Normally, the answer is no. The only risk is that the player will get angry about being tagged and negotiations will suffer. That's not going to happen in this case. Manning has been tagged before. Indy's going to offer him a lot of money. No one's feelings are getting hurt here. However, if Manning's people wanted to play hardball, they could sue the Colts, claiming there is no franchise tag, forcing Indy to deal before deadline in March. I can't see that happening, however.
There is a second risk, though it is a small one. If the Colts tag Manning and then wait for the new CBA to get a deal done, the new CBA could eliminate the tag system. If the tag system was eliminated entirely, Manning would immediately become a free agent. However, this is extremely unlikely to happen. The owners love the tag system, and though the players hate it, the owners have all the leverage in these negotiations. This fight is more over money than over how to structure the contract system of the league. I wouldn't expect radical changes to free agency, except possibly as a concession for rookie contracts. The odds that the franchise tag would be thrown out as part of the deal are very long. This is not something to worry about.
4. Is there any advantage to waiting until a new CBA is done?
Yes, actually there is a massive advantage to waiting. The first advantage is that Indy will KNOW how to structure Manning's deal for the new cap and cap rules. Right now, they are just guessing about what the rules MIGHT be. If they wait until after the labor crisis is over, they can move forward with confidence.
The second advantage is that it takes the pressure off Manning to sign the biggest possible deal. It will still be important to the union that Manning not take a low-ball contract, but right now, the Manning negotiation is one of the few pressure points the union has over ownership. They have to score a big win on this contract, and you can be sure Manning has been told exactly what they need from him.
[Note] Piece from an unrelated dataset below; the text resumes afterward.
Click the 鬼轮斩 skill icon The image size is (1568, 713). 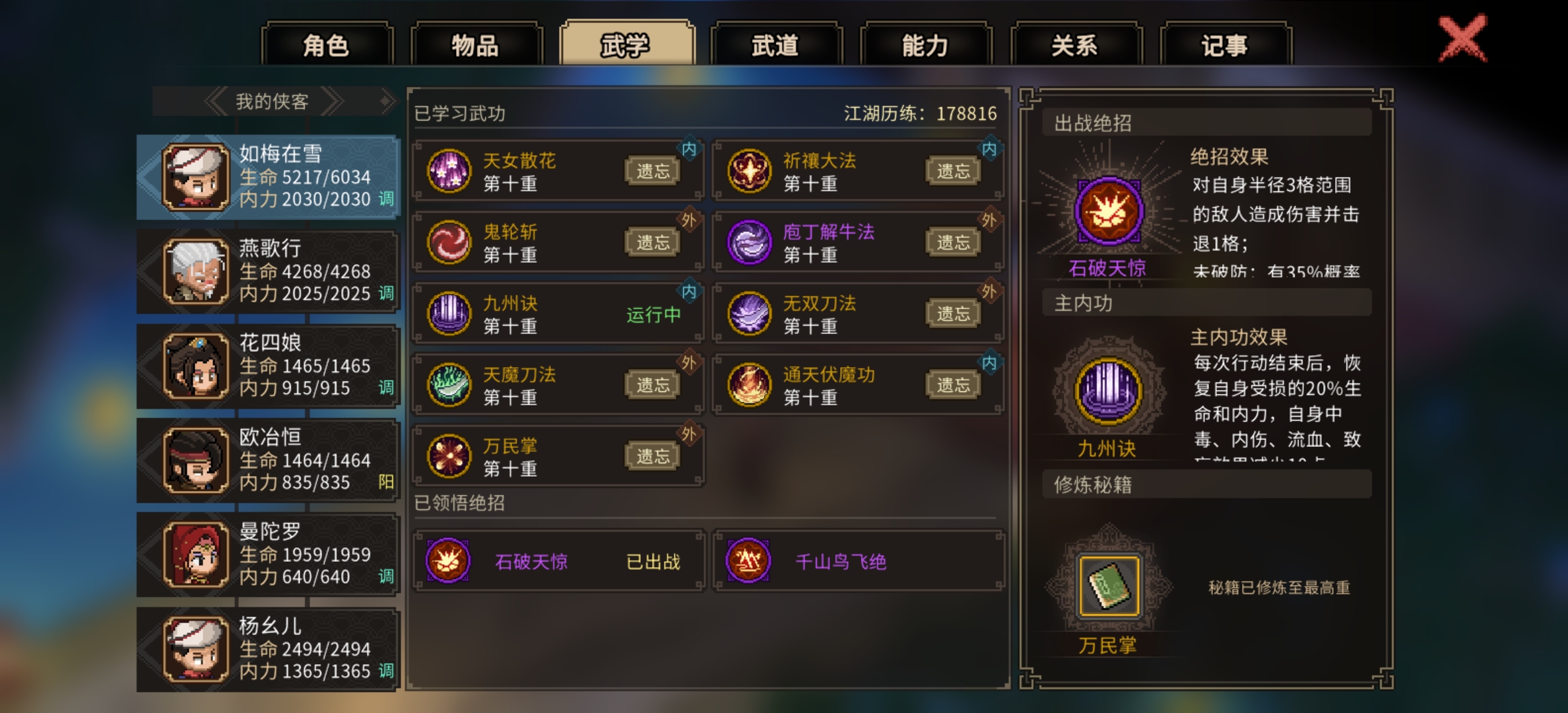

If the deal doesn't get done until there's a new CBA, that pressure is gone. Manning's deal becomes just another high profile player contract. This could feasibly free Manning up to sign more of a club friendly deal than what he would have otherwise. It won't be cheap, and he still will be the highest paid player, but there would be less pressure that it be a 'clear win' for labor.
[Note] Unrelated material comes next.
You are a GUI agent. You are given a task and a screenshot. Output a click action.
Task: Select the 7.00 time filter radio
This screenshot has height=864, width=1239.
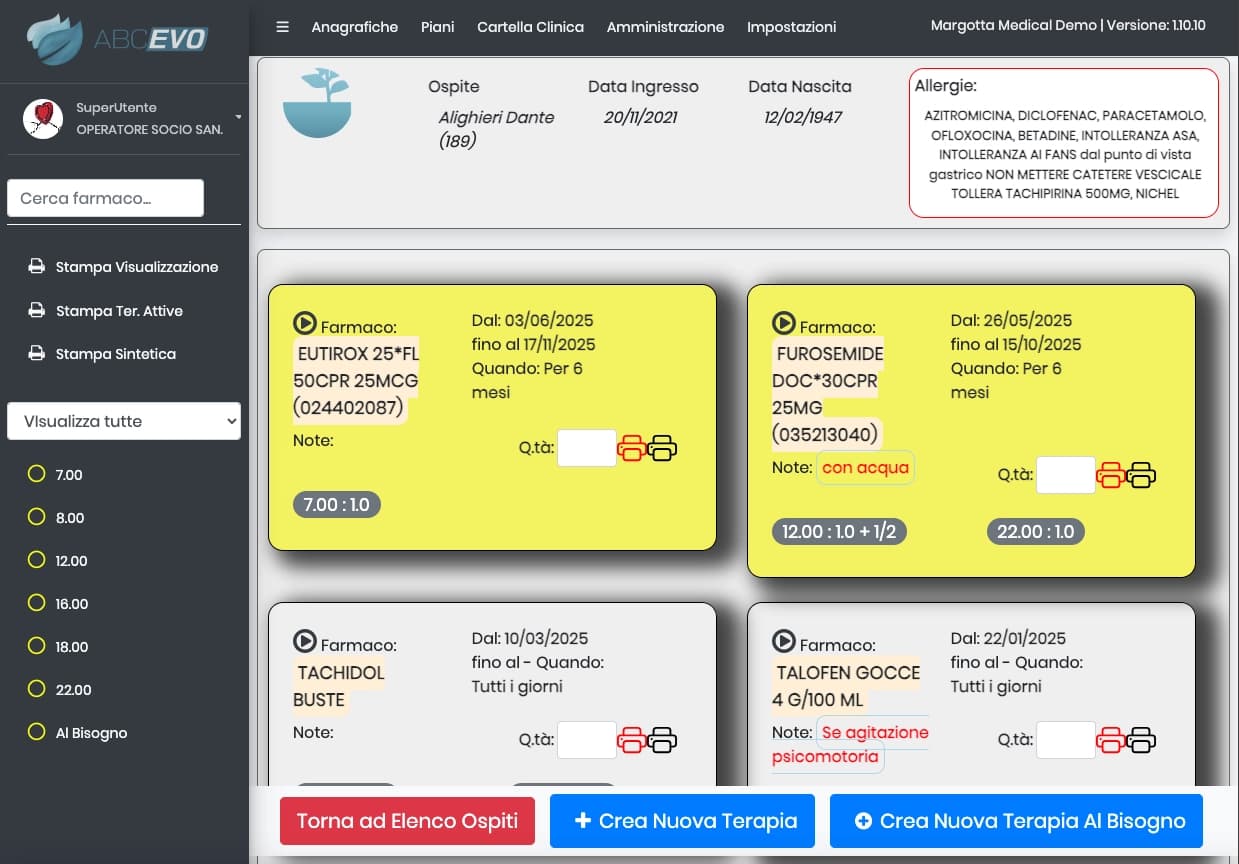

5. What's the worst case scenario?
The worst case scenario is that Indy tags Manning, but then courts rule the tag is invalid. Then the union 'decertifies' and takes the owners to court. The courts then determine that the owners have negotiated in bad faith, and impose new rules. These new rules give broad freedom to the players and don't include a tag system. Peyton Manning then becomes a free agent and is upset over being tagged and takes it out on the Colts by signing with another team.
6. What's the best case scenario?
The tag holds, and Indy waits to sign Manning until new rules are in place. With a better understanding of the cap (assuming there is one) and without pressure from the union, Indy and Manning sign a team friendly deal that leaves plenty of cap room for other moves.
7. Which is more likely?
I don't know that the absolute best case scenario is going to happen, but it's vastly more likely than the worst case scenario.
So to sum up, this isn't a big deal. This is completely expected. It's not a sign that anything bad is going to happen.